##### Document excerpt #####

Recently our economy has been shaken with a fatal disease which is expanding with a progressive rate every coming day. COVID-19, the disease caused by the novel Coronavirus, arose in the Wuhan region of China’s Hubei province late last year. It was reported to the World Health Organization (WHO) on December 31st with scientists relating the disease to SARS (Severe Acute Respiratory Syndrome) and MERS(Middle East Respiratory Syndrome). The disease has killed more than 47,000 people and more than 127,000 are infected around the world.
In this severe pandemic, infrastructure can be disrupted at a national level, such as healthcare, transportation, commerce, and utilities. This is due partly to risk mitigation measures but also potentially higher rates of patients on sick leave, employees taking care of children or other family members, or general population anxiety about gathering in public places.

##### Dataset records #####

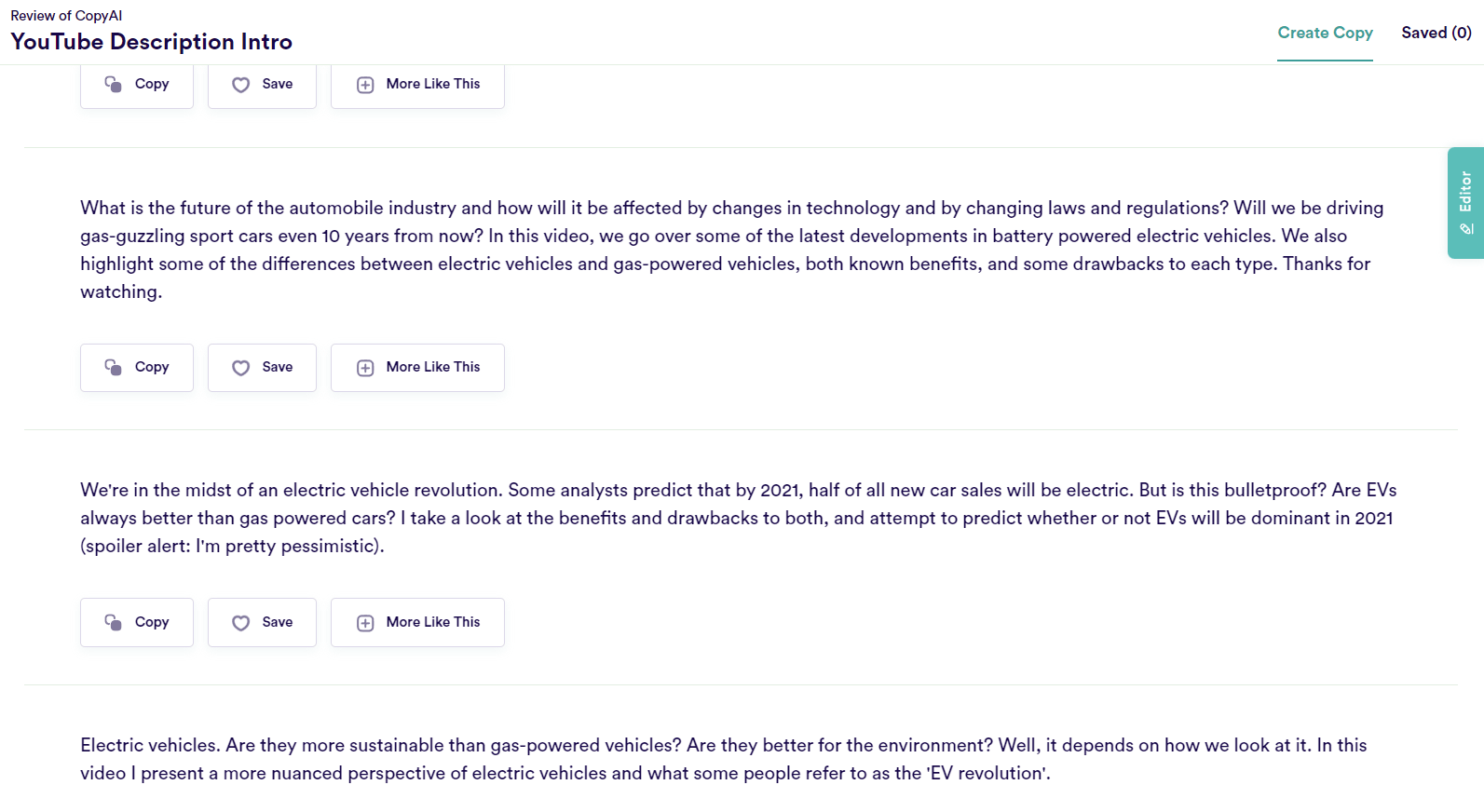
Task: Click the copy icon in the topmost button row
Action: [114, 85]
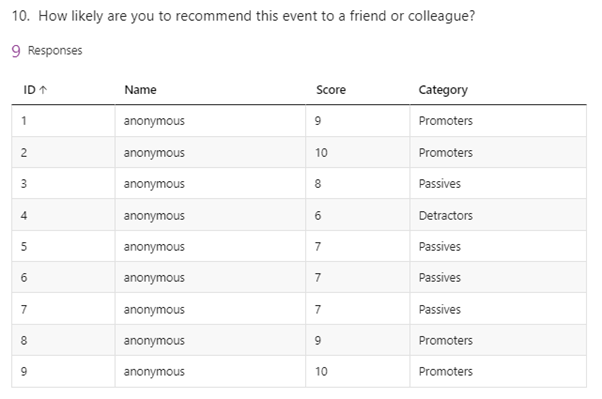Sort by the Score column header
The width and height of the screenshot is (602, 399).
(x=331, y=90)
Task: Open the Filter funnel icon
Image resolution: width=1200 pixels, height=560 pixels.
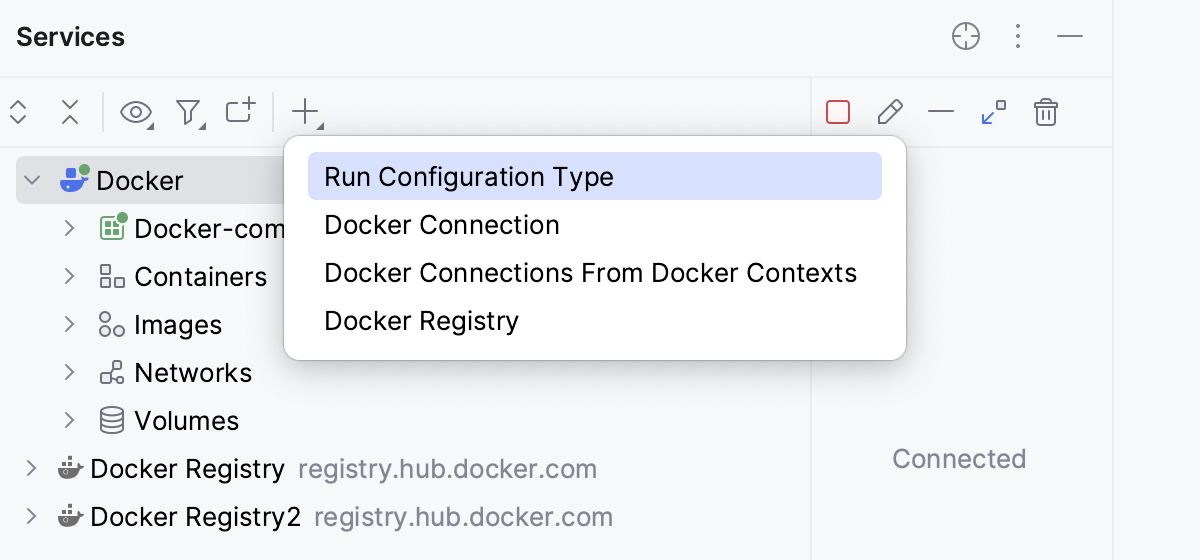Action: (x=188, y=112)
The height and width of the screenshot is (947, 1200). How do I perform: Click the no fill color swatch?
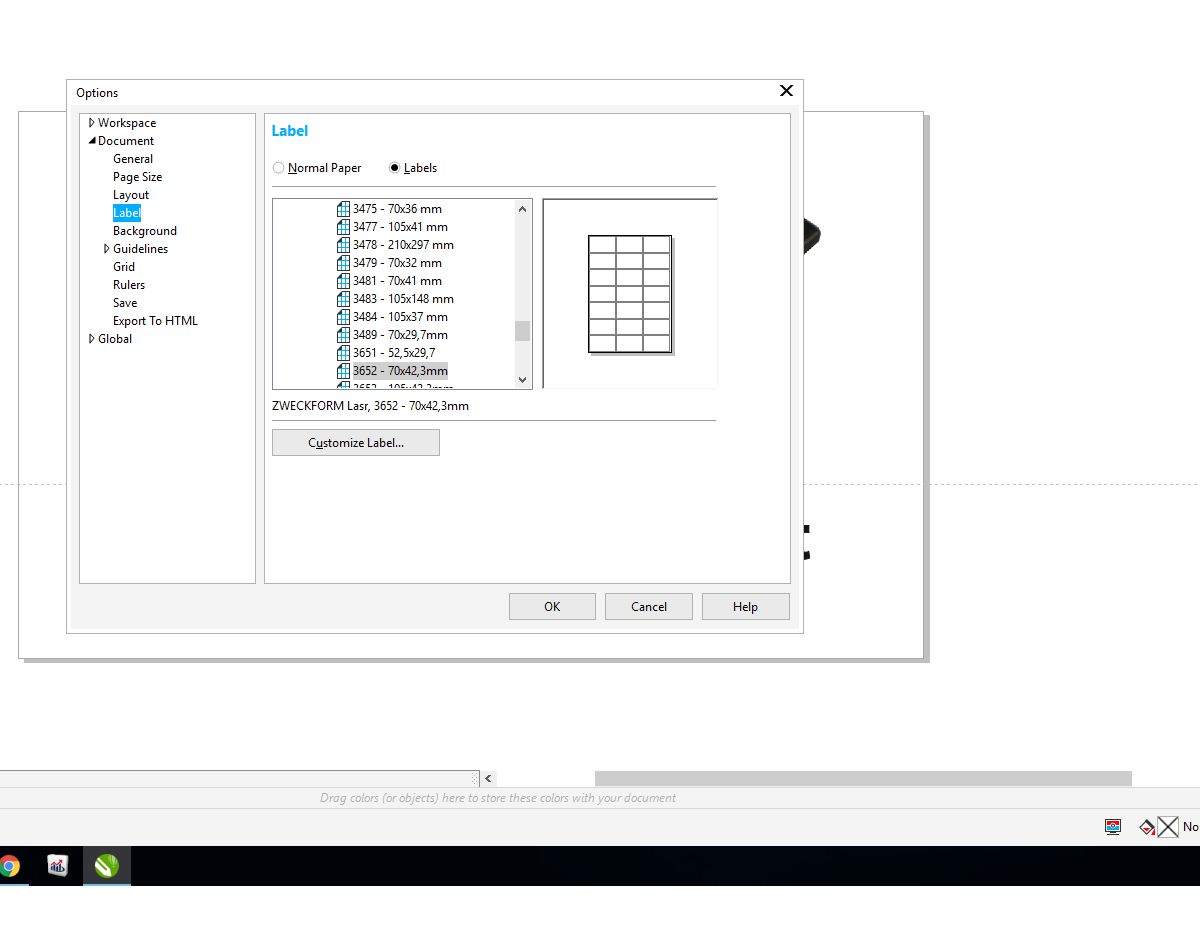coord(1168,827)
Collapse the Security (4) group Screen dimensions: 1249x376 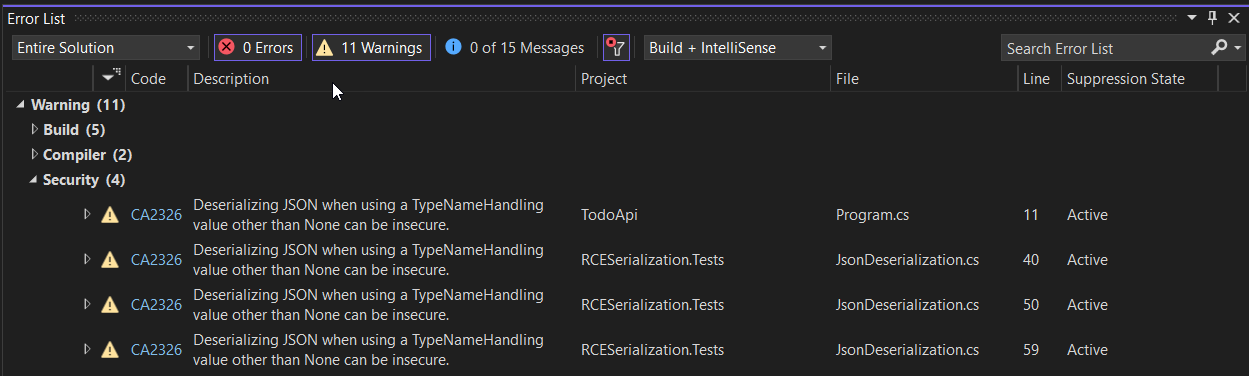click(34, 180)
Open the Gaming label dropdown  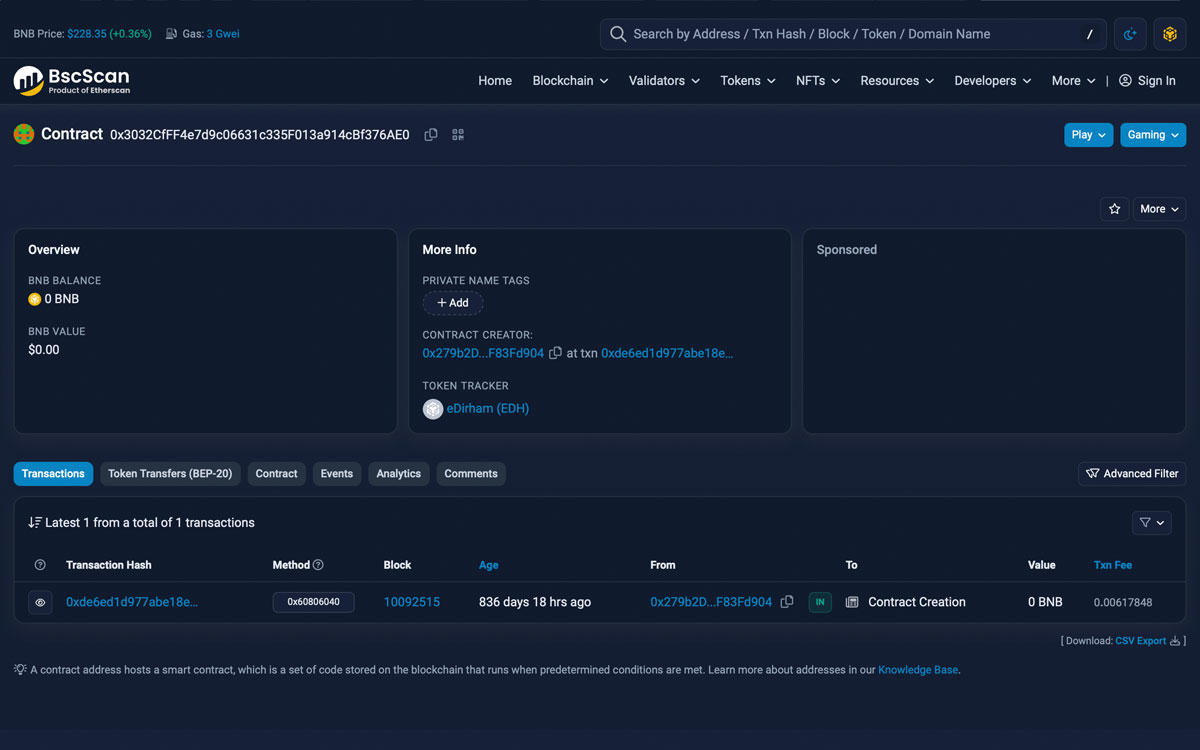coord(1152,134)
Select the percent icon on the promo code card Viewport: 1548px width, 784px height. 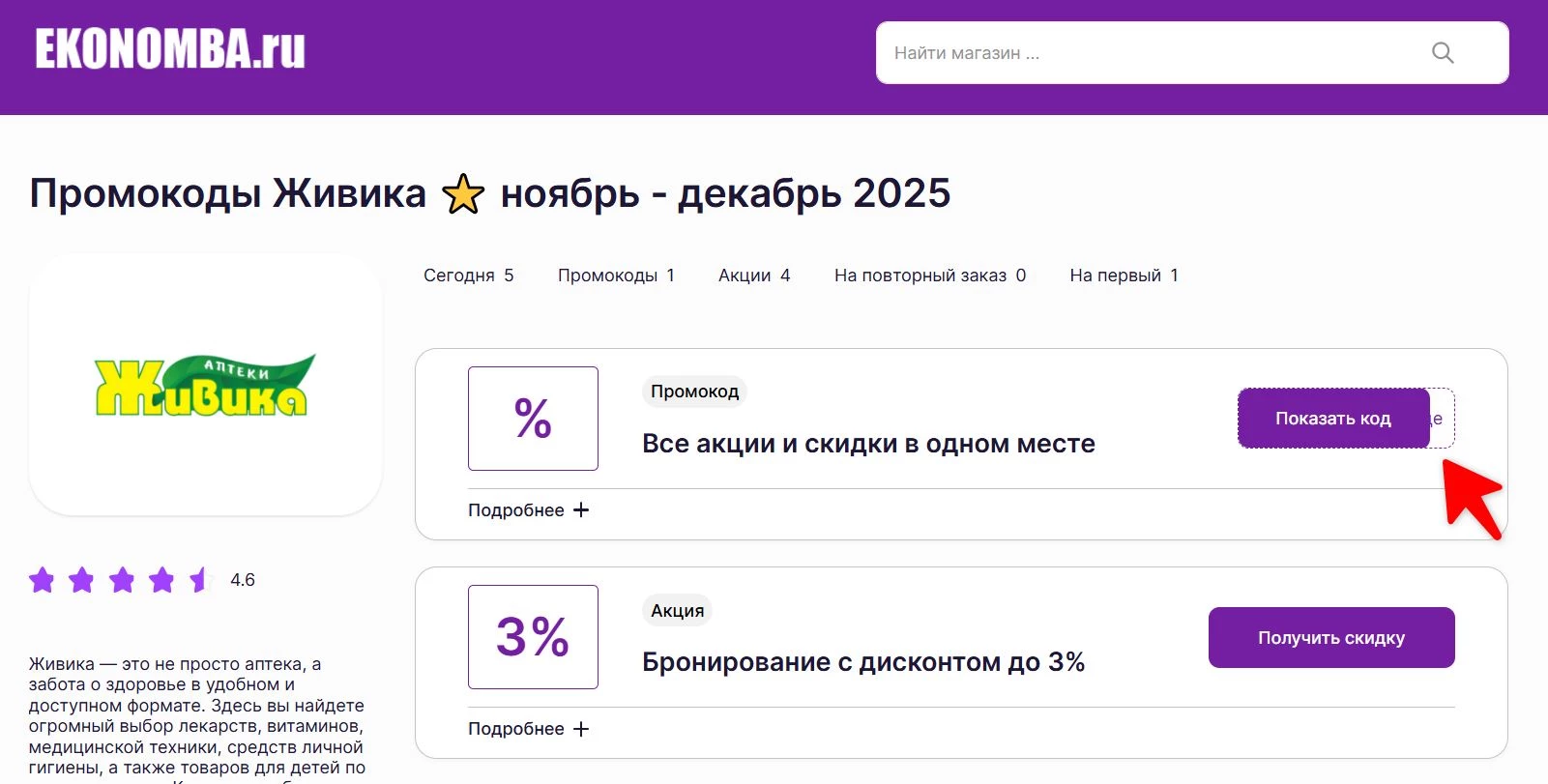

#####

**Tasks and exercises:**
1) Rewrite the COVID-19 passage from "In this severe" up to and including "in public places.", swapping "infrastructure" for "public services".
2) Answer these about the COVID-19 passage:
(a) On what date was the disease reported to the World Health Organization?
(b) In what region did COVID-19 arise?
(c) Which kinds of infrastructure are named as open to disruption at a national level?
These entries were drawn from a separate source.

**Results in order:**
1)
In this severe pandemic, public services can be disrupted at a national level, such as healthcare, transportation, commerce, and utilities. This is due partly to risk mitigation measures but also potentially higher rates of patients on sick leave, employees taking care of children or other family members, or general population anxiety about gathering in public places.

2)
(a) December 31st
(b) The Wuhan region of China's Hubei province
(c) Healthcare, transportation, commerce, and utilities